## Задания
A: Что в заметках читателя названо самым тяжким для русского рабочего?
B: Обновите фрагмент заметок читателя, начиная с «ЗАМЕТКИ ЧИТАТЕЛЯ» и заканчивая «В. О. Ключевский.»: везде замените «Европе» на «мире».
C: Продолжите заметки читателя о том, как у нас в России работают рывком, после последней приведенной фразы.

- 284 -

ЗАМЕТКИ ЧИТАТЕЛЯ

 

Ни один народ в Европе не способен к такому напряжению труда на короткое время, какое может развить великоросс; но и нигде в Европе, кажется, не найдем такой непривычки к ровному, умеренному и размеренному, постоянному труду, как в той же Великороссии.

В. О. Ключевский.

Курс русской истории, ч. I

Именно так!

Любое дело у нас, в России, выполняется, как правило, рывком, авралом. Видели, как работают на городских стройках? Обычная картина: полчаса работают словно наперегонки, жмут во всю. А затем битый час — ленивое сидение на досках, перекур с дремотой.

И, вероятно, нет ничего более тяжкого для русского рабочего, чем конвейер — изобретение, разумеется, никак не российское. К равномерным усилиям у нас не лежит душа. Зато мы умеем поднажать, рвануть...

## Список строк
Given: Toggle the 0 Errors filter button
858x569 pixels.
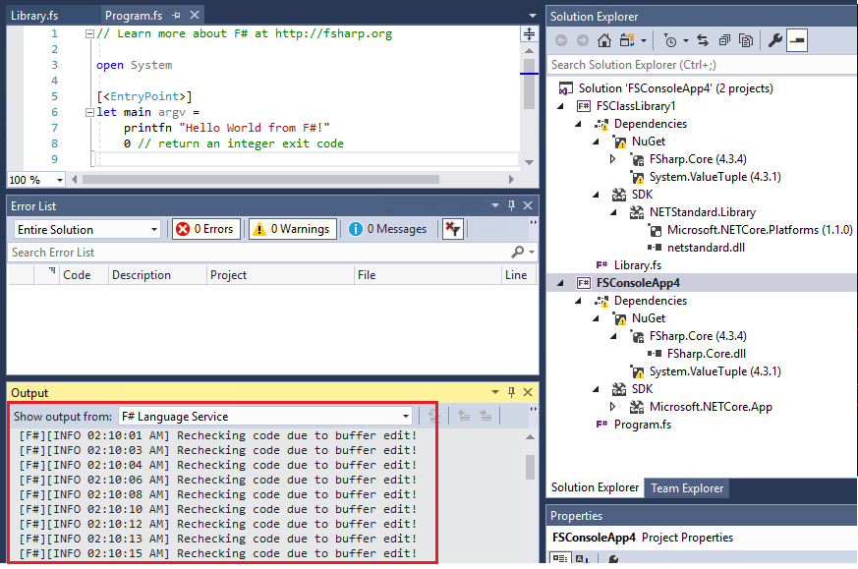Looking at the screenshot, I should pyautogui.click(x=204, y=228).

* * *

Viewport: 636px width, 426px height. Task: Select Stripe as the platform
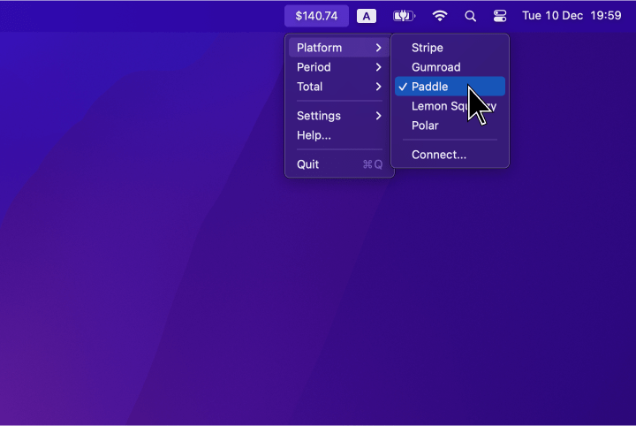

## Ответы к заданиям
A: Конвейер.

B:
ЗАМЕТКИ ЧИТАТЕЛЯ

 

Ни один народ в мире не способен к такому напряжению труда на короткое время, какое может развить великоросс; но и нигде в мире, кажется, не найдем такой непривычки к ровному, умеренному и размеренному, постоянному труду, как в той же Великороссии.

В. О. Ключевский.

C:
В России — если загорелись желанием — горы могут своротить. Только вот по самой природе своей энтузиазм не может быть чем-то постоянным, стабильным. Он вспыхивает, если цель представляется близкой, еще рывок —

 

- 285 -

и дотронешься рукой. Если же цель отодвигается в неопределенную даль — она тускнеет, энтузиазм гаснет, и попытки искусственно подогревать его — безнадежны.

 

В России всё возможно, если хотят, и ничто не возможно, если не хотят...

Н. С. Лесков.

Из писем (1876)

В самом деле. Как бывает, если — не хотят? Работу, которая немила или невыгодна, русский человек чаще всего откладывает «на потом» — в надежде, авось это «потом» вообще никогда не наступит. Если же его работать принуждают — он туфтит. Слово «туфта», кажется, родилось в лагерях, оно было известно еще на стройке Беломорканала. Туфта означает работу мнимую, видимость работы, блеф.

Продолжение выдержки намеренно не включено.